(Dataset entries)
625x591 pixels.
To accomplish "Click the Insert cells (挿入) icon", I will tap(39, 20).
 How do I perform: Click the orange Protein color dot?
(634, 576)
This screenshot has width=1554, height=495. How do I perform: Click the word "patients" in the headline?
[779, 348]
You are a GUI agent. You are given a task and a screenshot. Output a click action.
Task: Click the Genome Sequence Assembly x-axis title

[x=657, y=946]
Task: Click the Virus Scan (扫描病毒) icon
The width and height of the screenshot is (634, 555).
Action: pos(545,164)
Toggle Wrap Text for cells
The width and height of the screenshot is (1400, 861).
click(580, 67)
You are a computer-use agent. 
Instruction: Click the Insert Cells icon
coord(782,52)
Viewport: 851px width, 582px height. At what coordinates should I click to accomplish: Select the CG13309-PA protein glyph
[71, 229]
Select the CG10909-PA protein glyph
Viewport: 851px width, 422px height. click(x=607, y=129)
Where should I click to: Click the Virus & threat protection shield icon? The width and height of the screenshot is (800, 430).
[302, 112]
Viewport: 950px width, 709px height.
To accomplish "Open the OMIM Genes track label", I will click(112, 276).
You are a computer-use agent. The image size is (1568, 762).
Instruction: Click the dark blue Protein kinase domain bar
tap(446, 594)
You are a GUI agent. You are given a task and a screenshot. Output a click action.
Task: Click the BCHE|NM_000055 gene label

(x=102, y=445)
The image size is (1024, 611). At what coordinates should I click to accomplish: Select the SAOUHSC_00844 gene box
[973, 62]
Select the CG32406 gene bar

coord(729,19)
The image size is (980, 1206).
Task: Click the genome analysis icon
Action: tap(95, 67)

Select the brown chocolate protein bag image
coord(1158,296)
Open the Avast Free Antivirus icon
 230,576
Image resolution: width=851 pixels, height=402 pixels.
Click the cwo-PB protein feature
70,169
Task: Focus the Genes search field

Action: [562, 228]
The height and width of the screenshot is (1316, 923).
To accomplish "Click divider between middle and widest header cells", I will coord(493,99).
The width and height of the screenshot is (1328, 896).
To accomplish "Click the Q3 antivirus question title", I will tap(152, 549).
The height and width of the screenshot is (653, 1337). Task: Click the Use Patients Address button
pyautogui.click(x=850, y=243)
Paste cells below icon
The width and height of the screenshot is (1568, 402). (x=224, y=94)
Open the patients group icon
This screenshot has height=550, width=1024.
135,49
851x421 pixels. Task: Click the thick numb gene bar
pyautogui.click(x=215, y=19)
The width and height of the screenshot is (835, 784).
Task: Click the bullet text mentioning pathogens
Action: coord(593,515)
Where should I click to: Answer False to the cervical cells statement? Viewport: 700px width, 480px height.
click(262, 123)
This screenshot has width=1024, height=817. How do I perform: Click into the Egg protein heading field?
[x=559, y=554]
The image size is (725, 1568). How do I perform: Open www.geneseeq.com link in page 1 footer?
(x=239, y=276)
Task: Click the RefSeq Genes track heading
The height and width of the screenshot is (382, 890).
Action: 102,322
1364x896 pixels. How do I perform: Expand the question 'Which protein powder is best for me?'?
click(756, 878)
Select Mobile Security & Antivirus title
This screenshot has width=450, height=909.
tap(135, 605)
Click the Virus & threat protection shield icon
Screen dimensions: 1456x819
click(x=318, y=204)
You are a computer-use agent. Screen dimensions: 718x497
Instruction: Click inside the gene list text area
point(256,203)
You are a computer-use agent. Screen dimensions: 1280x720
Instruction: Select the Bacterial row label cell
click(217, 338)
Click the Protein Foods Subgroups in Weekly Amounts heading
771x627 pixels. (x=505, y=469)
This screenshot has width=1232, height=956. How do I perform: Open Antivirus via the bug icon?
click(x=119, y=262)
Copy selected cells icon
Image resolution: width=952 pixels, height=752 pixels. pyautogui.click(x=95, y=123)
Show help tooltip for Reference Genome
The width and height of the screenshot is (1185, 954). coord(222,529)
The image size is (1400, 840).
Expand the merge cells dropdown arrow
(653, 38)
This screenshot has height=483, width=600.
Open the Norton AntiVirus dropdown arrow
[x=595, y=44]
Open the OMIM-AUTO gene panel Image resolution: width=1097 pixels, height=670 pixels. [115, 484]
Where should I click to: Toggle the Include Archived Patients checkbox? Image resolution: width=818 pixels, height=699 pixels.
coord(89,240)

◆ THE PROBLEM: Every record is to be written out verbatim.

◆ RESPONSE AREA:
625x591 pixels.
To accomplish "Click the Insert cells (挿入) icon", I will tap(39, 20).
 How do I perform: Click the orange Protein color dot?
(634, 576)
This screenshot has width=1554, height=495. How do I perform: Click the word "patients" in the headline?
[779, 348]
You are a GUI agent. You are given a task and a screenshot. Output a click action.
Task: Click the Genome Sequence Assembly x-axis title

[x=657, y=946]
Task: Click the Virus Scan (扫描病毒) icon
The width and height of the screenshot is (634, 555).
Action: pos(545,164)
Toggle Wrap Text for cells
The width and height of the screenshot is (1400, 861).
click(580, 67)
You are a computer-use agent. 
Instruction: Click the Insert Cells icon
coord(782,52)
Viewport: 851px width, 582px height. At what coordinates should I click to accomplish: Select the CG13309-PA protein glyph
[71, 229]
Select the CG10909-PA protein glyph
Viewport: 851px width, 422px height. click(x=607, y=129)
Where should I click to: Click the Virus & threat protection shield icon? The width and height of the screenshot is (800, 430).
[302, 112]
Viewport: 950px width, 709px height.
To accomplish "Open the OMIM Genes track label", I will click(112, 276).
You are a computer-use agent. The image size is (1568, 762).
Instruction: Click the dark blue Protein kinase domain bar
tap(446, 594)
You are a GUI agent. You are given a task and a screenshot. Output a click action.
Task: Click the BCHE|NM_000055 gene label

(x=102, y=445)
The image size is (1024, 611). At what coordinates should I click to accomplish: Select the SAOUHSC_00844 gene box
[973, 62]
Select the CG32406 gene bar

coord(729,19)
The image size is (980, 1206).
Task: Click the genome analysis icon
Action: tap(95, 67)

Select the brown chocolate protein bag image
coord(1158,296)
Open the Avast Free Antivirus icon
 230,576
Image resolution: width=851 pixels, height=402 pixels.
Click the cwo-PB protein feature
70,169
Task: Focus the Genes search field

Action: [562, 228]
The height and width of the screenshot is (1316, 923).
To accomplish "Click divider between middle and widest header cells", I will coord(493,99).
The width and height of the screenshot is (1328, 896).
To accomplish "Click the Q3 antivirus question title", I will tap(152, 549).
The height and width of the screenshot is (653, 1337). Task: Click the Use Patients Address button
pyautogui.click(x=850, y=243)
Paste cells below icon
The width and height of the screenshot is (1568, 402). (x=224, y=94)
Open the patients group icon
This screenshot has height=550, width=1024.
135,49
851x421 pixels. Task: Click the thick numb gene bar
pyautogui.click(x=215, y=19)
The width and height of the screenshot is (835, 784).
Task: Click the bullet text mentioning pathogens
Action: coord(593,515)
Where should I click to: Answer False to the cervical cells statement? Viewport: 700px width, 480px height.
click(262, 123)
This screenshot has width=1024, height=817. How do I perform: Click into the Egg protein heading field?
[x=559, y=554]
The image size is (725, 1568). How do I perform: Open www.geneseeq.com link in page 1 footer?
(x=239, y=276)
Task: Click the RefSeq Genes track heading
The height and width of the screenshot is (382, 890).
Action: 102,322
1364x896 pixels. How do I perform: Expand the question 'Which protein powder is best for me?'?
click(756, 878)
Select Mobile Security & Antivirus title
This screenshot has width=450, height=909.
tap(135, 605)
Click the Virus & threat protection shield icon
Screen dimensions: 1456x819
click(x=318, y=204)
You are a computer-use agent. Screen dimensions: 718x497
Instruction: Click inside the gene list text area
point(256,203)
You are a computer-use agent. Screen dimensions: 1280x720
Instruction: Select the Bacterial row label cell
click(217, 338)
Click the Protein Foods Subgroups in Weekly Amounts heading
771x627 pixels. (x=505, y=469)
This screenshot has width=1232, height=956. How do I perform: Open Antivirus via the bug icon?
click(x=119, y=262)
Copy selected cells icon
Image resolution: width=952 pixels, height=752 pixels. pyautogui.click(x=95, y=123)
Show help tooltip for Reference Genome
The width and height of the screenshot is (1185, 954). coord(222,529)
The image size is (1400, 840).
Expand the merge cells dropdown arrow
(653, 38)
This screenshot has height=483, width=600.
Open the Norton AntiVirus dropdown arrow
[x=595, y=44]
Open the OMIM-AUTO gene panel Image resolution: width=1097 pixels, height=670 pixels. [115, 484]
Where should I click to: Toggle the Include Archived Patients checkbox? Image resolution: width=818 pixels, height=699 pixels.
coord(89,240)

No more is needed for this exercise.